Mio padre all'organo di SS.Filippo e Giacomo |
Il 20
novembre di tre anni fa, mentre gli tenevo la mano, esalava l’ultimo respiro
mio padre, Cesare Craia. Babbo era, per citare una vecchia canzone di Venditti,
una montagna troppo alta da scalare. Ma noi Craia abbiamo il suo dna e, davanti
alle montagne andiamo su dritti, anche a costo di romperci il collo. Quello che
sono viene da lui, nel bene e nel male. A lui devo la mia educazione, da lui ho
imparato ad essere onesto prima di tutto nell’animo, anche a costo di perderci.
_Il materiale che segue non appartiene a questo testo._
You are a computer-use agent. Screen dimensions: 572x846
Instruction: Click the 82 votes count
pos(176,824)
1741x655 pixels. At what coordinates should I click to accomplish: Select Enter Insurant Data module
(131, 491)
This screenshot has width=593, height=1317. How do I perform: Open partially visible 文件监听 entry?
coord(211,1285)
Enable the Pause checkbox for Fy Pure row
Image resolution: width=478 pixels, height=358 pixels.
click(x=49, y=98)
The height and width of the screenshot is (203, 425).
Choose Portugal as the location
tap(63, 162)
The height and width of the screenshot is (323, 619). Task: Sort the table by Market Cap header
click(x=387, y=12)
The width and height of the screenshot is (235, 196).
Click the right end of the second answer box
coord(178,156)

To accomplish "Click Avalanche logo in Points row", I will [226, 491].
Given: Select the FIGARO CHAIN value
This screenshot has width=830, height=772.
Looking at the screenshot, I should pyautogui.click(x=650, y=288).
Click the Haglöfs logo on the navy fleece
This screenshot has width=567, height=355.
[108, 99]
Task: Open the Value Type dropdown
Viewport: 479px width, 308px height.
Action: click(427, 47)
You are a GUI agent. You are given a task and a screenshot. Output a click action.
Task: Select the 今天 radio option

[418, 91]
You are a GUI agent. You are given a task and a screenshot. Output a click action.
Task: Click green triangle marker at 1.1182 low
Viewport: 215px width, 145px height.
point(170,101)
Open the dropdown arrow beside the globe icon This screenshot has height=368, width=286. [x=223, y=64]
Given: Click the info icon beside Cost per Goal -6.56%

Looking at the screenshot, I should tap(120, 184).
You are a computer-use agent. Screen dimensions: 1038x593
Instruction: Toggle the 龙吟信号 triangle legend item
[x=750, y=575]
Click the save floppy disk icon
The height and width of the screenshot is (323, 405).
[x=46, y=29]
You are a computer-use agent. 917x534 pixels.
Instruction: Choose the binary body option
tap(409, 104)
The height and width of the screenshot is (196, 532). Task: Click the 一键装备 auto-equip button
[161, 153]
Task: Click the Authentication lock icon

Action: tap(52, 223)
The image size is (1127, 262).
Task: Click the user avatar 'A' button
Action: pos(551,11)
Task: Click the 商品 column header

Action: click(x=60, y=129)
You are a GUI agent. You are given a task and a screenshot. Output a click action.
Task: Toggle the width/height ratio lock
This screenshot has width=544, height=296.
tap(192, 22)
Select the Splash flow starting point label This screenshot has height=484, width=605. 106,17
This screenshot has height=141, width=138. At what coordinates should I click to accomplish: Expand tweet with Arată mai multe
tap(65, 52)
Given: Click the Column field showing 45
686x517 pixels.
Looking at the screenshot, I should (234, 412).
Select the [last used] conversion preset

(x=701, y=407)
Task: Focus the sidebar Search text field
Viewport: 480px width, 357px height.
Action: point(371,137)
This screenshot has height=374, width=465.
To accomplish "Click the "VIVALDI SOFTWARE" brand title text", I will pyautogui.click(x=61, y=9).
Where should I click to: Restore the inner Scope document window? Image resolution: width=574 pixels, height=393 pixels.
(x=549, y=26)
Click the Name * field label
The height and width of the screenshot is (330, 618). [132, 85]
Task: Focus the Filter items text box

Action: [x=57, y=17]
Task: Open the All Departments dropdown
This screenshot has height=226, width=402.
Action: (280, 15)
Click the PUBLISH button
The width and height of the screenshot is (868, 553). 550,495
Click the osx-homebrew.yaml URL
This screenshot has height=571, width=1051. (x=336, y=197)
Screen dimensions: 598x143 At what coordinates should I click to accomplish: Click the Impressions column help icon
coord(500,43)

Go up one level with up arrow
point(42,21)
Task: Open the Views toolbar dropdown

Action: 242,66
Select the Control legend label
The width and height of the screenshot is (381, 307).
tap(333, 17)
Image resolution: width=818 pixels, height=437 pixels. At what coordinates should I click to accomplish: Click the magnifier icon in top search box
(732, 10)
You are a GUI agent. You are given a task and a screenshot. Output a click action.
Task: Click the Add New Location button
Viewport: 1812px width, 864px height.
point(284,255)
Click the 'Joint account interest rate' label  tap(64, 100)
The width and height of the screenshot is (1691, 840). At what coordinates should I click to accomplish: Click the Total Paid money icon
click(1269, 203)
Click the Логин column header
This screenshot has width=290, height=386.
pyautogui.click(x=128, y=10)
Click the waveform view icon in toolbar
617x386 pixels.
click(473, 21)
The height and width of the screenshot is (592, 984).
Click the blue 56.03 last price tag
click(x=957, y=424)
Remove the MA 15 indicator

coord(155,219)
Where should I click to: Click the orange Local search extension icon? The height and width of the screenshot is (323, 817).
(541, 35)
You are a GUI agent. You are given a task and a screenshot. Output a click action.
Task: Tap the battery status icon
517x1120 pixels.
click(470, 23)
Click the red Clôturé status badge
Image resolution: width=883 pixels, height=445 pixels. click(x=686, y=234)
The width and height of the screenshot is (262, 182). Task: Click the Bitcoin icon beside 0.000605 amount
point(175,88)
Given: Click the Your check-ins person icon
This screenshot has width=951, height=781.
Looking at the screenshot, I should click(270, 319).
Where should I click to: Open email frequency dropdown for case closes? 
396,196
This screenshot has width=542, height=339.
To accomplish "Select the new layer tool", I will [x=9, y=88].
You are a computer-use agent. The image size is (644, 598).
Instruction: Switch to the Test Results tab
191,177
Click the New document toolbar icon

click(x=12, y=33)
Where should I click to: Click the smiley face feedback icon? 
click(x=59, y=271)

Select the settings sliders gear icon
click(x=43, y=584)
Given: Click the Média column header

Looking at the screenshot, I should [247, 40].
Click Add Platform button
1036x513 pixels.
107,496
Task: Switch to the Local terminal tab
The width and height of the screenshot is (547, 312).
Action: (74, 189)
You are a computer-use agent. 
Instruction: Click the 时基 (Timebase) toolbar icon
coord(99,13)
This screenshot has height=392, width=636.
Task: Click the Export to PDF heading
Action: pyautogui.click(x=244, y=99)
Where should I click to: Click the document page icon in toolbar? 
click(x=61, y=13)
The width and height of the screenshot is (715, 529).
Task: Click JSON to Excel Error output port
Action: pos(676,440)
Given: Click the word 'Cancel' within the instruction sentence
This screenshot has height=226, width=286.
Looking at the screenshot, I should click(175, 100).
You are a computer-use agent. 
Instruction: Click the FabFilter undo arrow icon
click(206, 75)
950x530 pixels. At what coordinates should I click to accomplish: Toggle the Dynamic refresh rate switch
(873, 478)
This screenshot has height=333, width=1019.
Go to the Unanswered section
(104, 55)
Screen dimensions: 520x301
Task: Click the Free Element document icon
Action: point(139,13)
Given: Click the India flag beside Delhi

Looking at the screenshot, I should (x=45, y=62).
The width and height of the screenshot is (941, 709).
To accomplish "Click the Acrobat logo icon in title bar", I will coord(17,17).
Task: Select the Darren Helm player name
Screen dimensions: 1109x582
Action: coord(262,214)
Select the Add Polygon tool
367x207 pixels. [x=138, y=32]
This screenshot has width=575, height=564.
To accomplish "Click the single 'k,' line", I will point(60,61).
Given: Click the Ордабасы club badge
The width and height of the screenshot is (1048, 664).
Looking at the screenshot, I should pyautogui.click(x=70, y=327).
Da lui ho imparato a essere combattivo, a non arrendermi anche se, a volte,
sarebbe la via più facile. Da lui ho preso quella parte creativa che non mi da
pace e che mi spinge a inventarmi ogni giorno cose nuove, nuove sfide, nuovi
progetti. Da lui ho preso questo maledetto carattere che mi porta ad avere più
nemici che amici ma al quale non posso e non voglio rinunciare. Babbo mi manca,
ogni giorno di più, anche se con lui era un litigio continuo per poi cercarsi
continuamente e confrontarsi su ogni cosa, lui mio faro sulla strada buia, io
suo bastone per la vecchiaia, come gli piaceva definirmi. Mi manca, molto, ma
ce l’ho con me ogni istante e in ogni istante gli chiedo consiglio, mi chiedo
cosa farebbe lui al mio posto. Spesso ho le risposte che cerco. Ce le ho nel
suo ricordo, nella sua immagine di uomo impressa nella mia memoria, nel mio
spirito, nella mia mente. Ho avuto un padre eccezionale, più alto di me, più
avanti di quanto io possa mai arrivare. Ne vado fiero.